On Friday, 22 March 2019 22:33:45 UTC, John Rumm wrote:
On 22/03/2019 15:17, tabbypurr wrote:
On Friday, 22 March 2019 11:02:19 UTC, John Rumm wrote:
On 22/03/2019 01:26, tabbypurr wrote:
On Thursday, 21 March 2019 16:41:09 UTC, dennis@home wrote:
On 21/03/2019 16:12, tabbypurr wrote:
On Thursday, 21 March 2019 12:53:00 UTC, dennis@home wrote:
On 20/03/2019 19:39, ARW wrote:
On 20/03/2019 18:11, Scott wrote:

I discovered a problem with a join in a ring main and decided to
replace the faulty connector with a terminal block.Â* I wondered if
this needs to be rated at 30A to correspond with the fuse (RCBO) or if
15A would be okay on the basis that it is a ring and some of the
current will go each way round.

On the Brunel principle I am fitting 30A but I am curious to know.


https://www.youtube.com/watch?v=2uYD8e7idnY


The video shows that the connectors will carry the current when new.
But what happens after they have had a few thermal cycles?
I would think the wire nut and the choc block will fail first.

Choc block & crimp are gas-tight, so should last.
Wago might be gas tight if the wire is never moved, it certainly won't be if any movement occurs.
Wirenuts aren't gas tight. US electrical fires are a testament to that.


NT


choc block are not gas tight.

yes they are. You're free to go & learn something.

That does rather depend on if there was adequate screw pressure created
when the termination was made.


obviously


Its not always easy to judge though since it depends on the area of the
screw "point". Some older fittings had quite large diameter screws that
needed lots more pressure to bite into the copper and form a gas tight
seal.


I figure if you're biting into the copper it should be gas-tight.


Also on terminations that cycle through a
larger temperature range, its not uncommon for terminal pressure to
loosen with time.


occasional loosening is their one weakness.
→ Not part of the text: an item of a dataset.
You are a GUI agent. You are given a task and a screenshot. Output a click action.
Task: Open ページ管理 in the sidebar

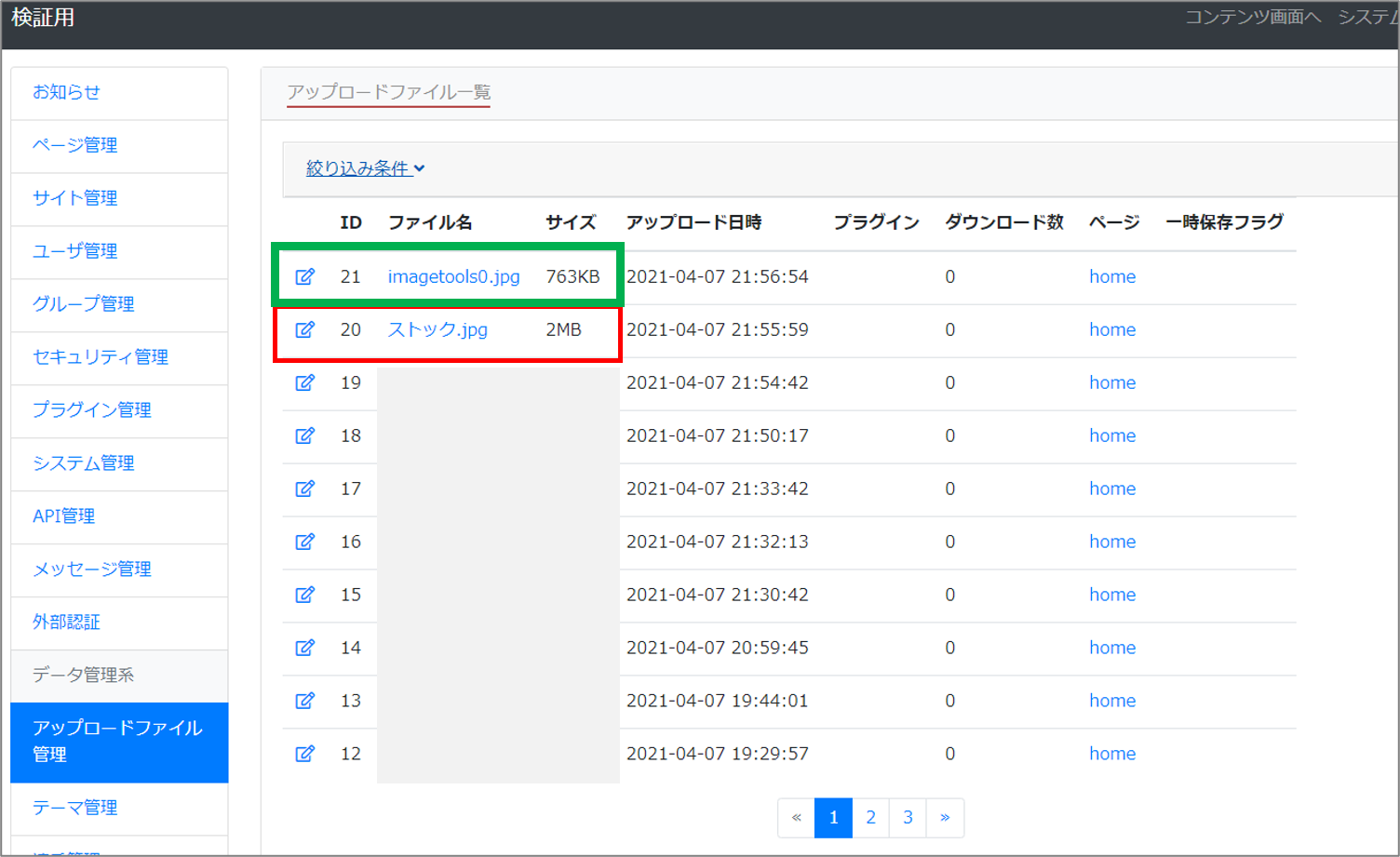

I trust them far more than wirenuts or sprung pushins though.


Don't think I have ever met a real wirenut in fixed wiring applications....


I've seen some right horrors. Wirenuts in fixed wiring only seldom. One prize winner candidate was a factory floor full of industrial sewing machines all powered by wires strung overhead. Only just overhead, any random scrap of any old wire, joined by twisting the ends together, not even insulting tape. No earth in sight, no support for the wires anywhere other than at the ends. How the forces on the wires didn't pull the twist joints apart & bring live wires down on people's heads I don't know. Maybe the 'electrician' was a master in knots.